> [WORK TO COMPLETE]: Each line from the one that holds "Task: Open the Tướng sidebar entry" to the end of the records is to be retyped exactly. Pictures are not part of the copy.

> [DATA TO EXAMINE]:
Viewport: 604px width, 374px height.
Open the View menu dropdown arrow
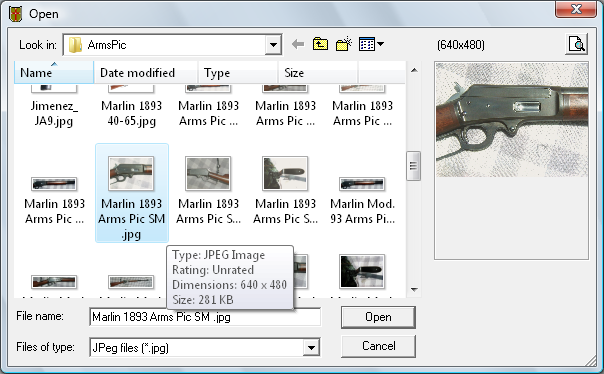point(381,44)
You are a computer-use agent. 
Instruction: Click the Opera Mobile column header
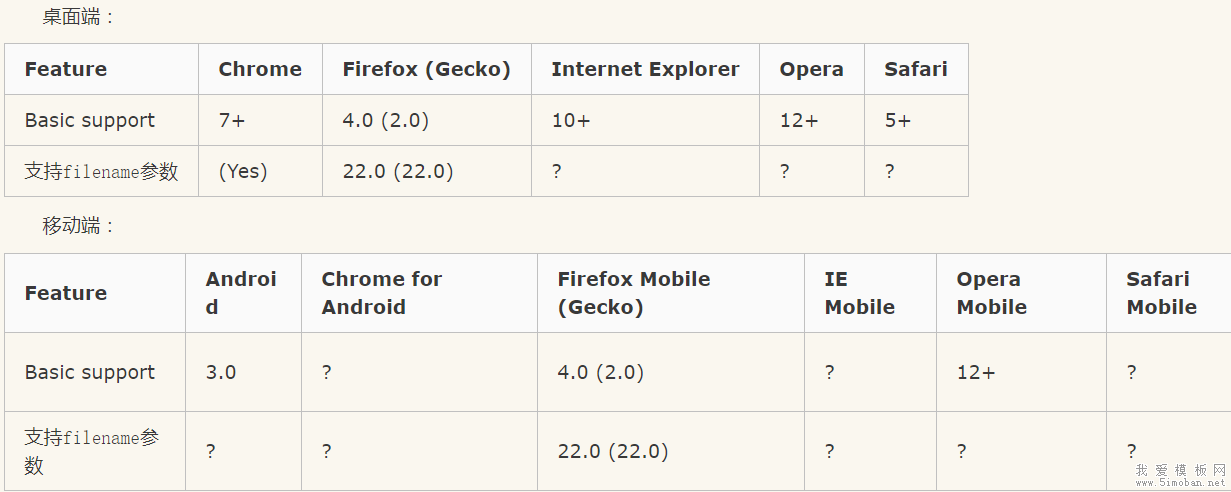tap(991, 293)
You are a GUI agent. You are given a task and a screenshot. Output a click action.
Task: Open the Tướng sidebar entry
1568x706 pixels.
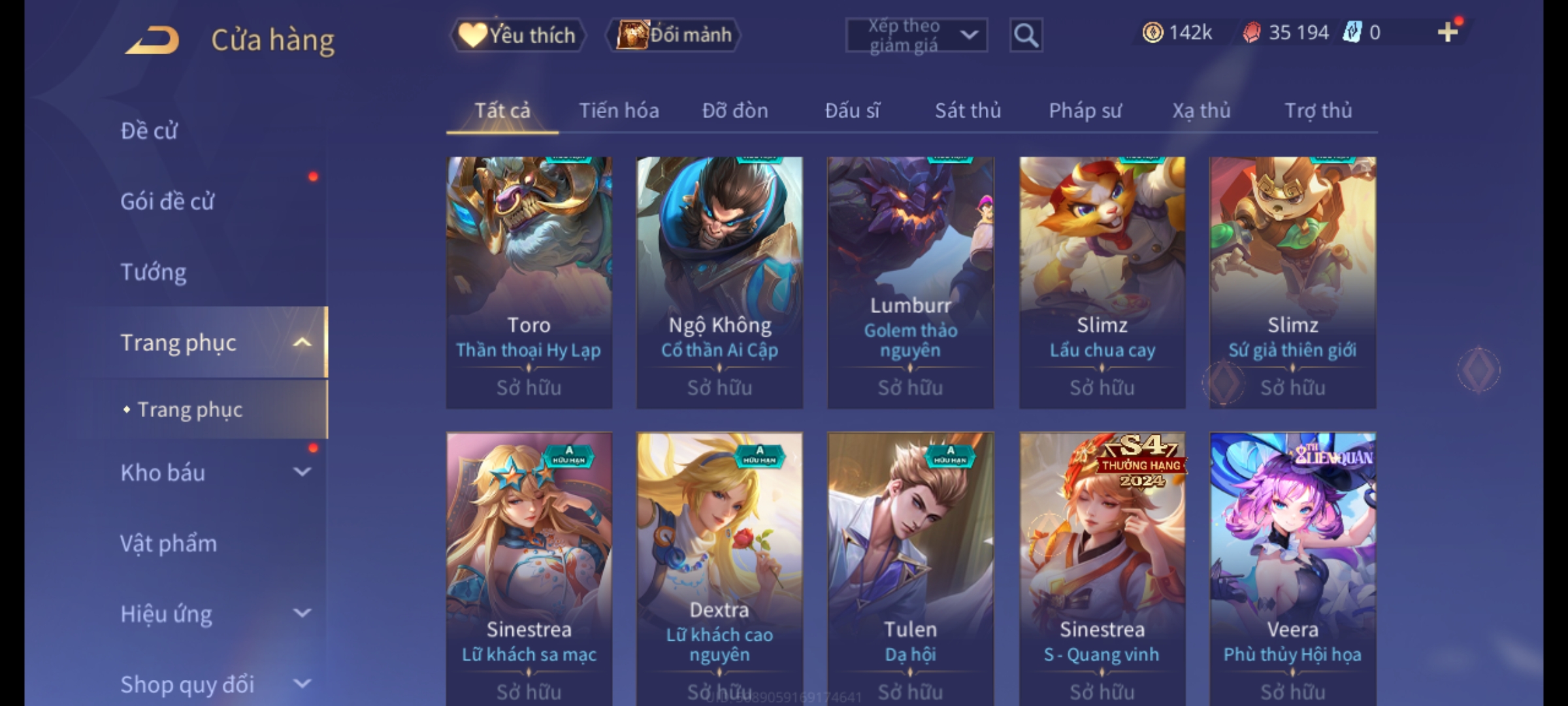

> [REPLY TO THE EXERCISE]:
Task: Open the Tướng sidebar entry
1568x706 pixels.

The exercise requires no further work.